Protein Design

To improve the efficiency of alpha-amylase inhibition by 0.19 α-amylase inhibitor (0.19 hereafter), we examined two limitations of the inhibitor: dimerization, and the propensity for the 0.19-amylase complex to denature. Since dimerization of 0.19 restricts the orientation and movement of the inhibitor protein, it decreases the probability of the inhibitor properly docking to the alpha-amylase, thus fewer interactions with alpha-amylase occur and lower its efficacy. If dimerization were prevented, the 0.19 to alpha-amylase docking ratio would increase, decreasing the rate at which starch is broken down into glucose, theoretically leading to a lower initial blood glucose spike than in those consuming the non-dimerized 0.19.

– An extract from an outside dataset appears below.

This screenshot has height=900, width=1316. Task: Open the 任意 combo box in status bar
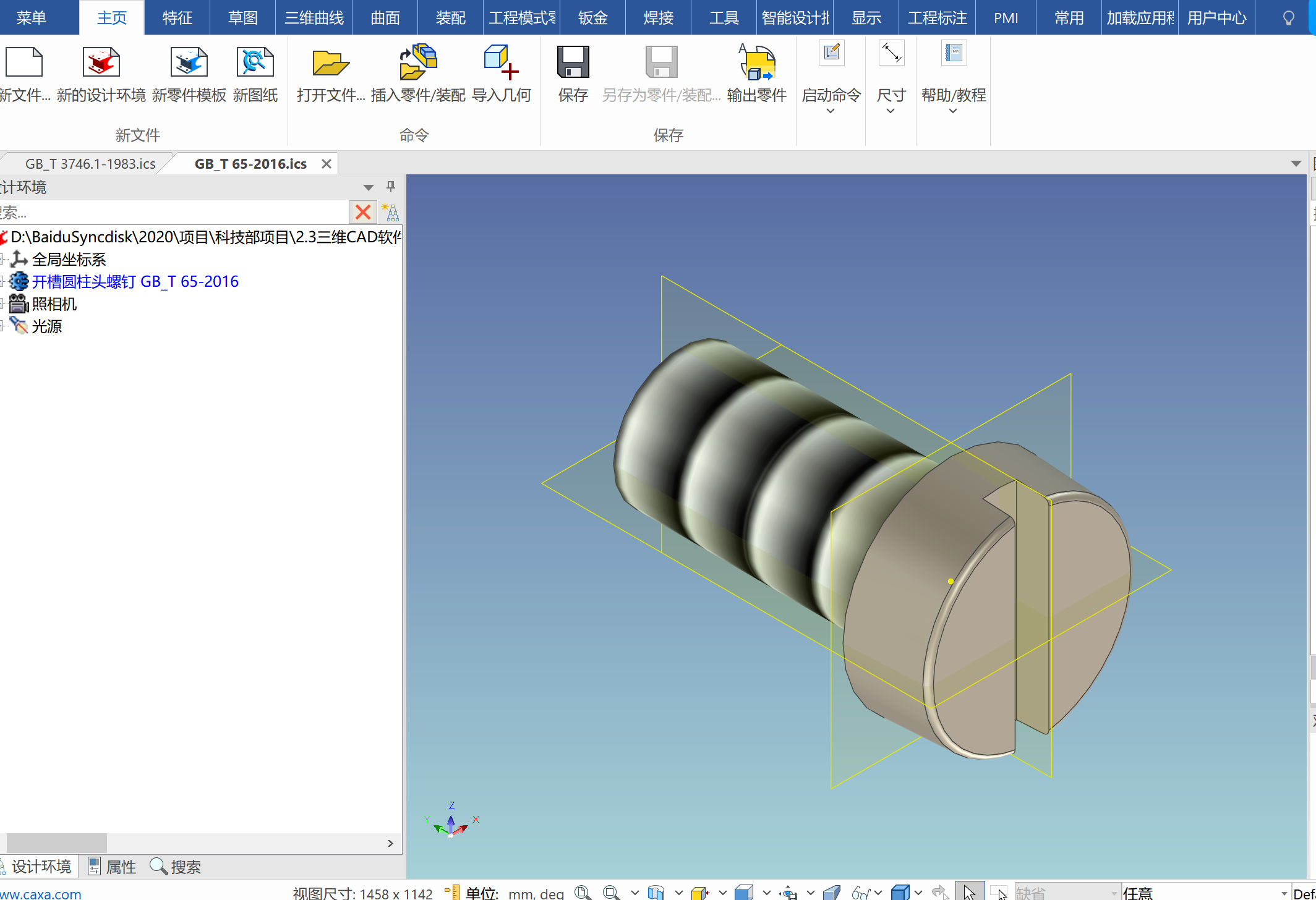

To solve the problem of dimerization, we modified the amino acid sequence in 0.19 to make the protein chains more repulsive. Specifically, we looked at the charge and polarity of amino acids to determine which part of the amino acid sequence ought to be modified. Furthermore, using Amino Acid Interaction (INTAA) web server [1], we analyzed the interaction energies between amino acids in the chains of 0.19 and determined which amino acids to modify. Considering the similarities in hydrophobicity and Grantham’s Distance of the amino acids, we changed the 84th amino acid—Arginine to Glutamic Acid (Figure 1). We used the protein mutagenesis tool on PyMOL to confirm the size of the amino acid introduced by a point mutation (Figure 2). Finally, we used ClusPro’s dimer probability calculator to see if our modification would prevent dimerization. Our modification was found to decrease the probability of dimerization by 34%, from 76% to 42% (Figure 3.1 and 3.2).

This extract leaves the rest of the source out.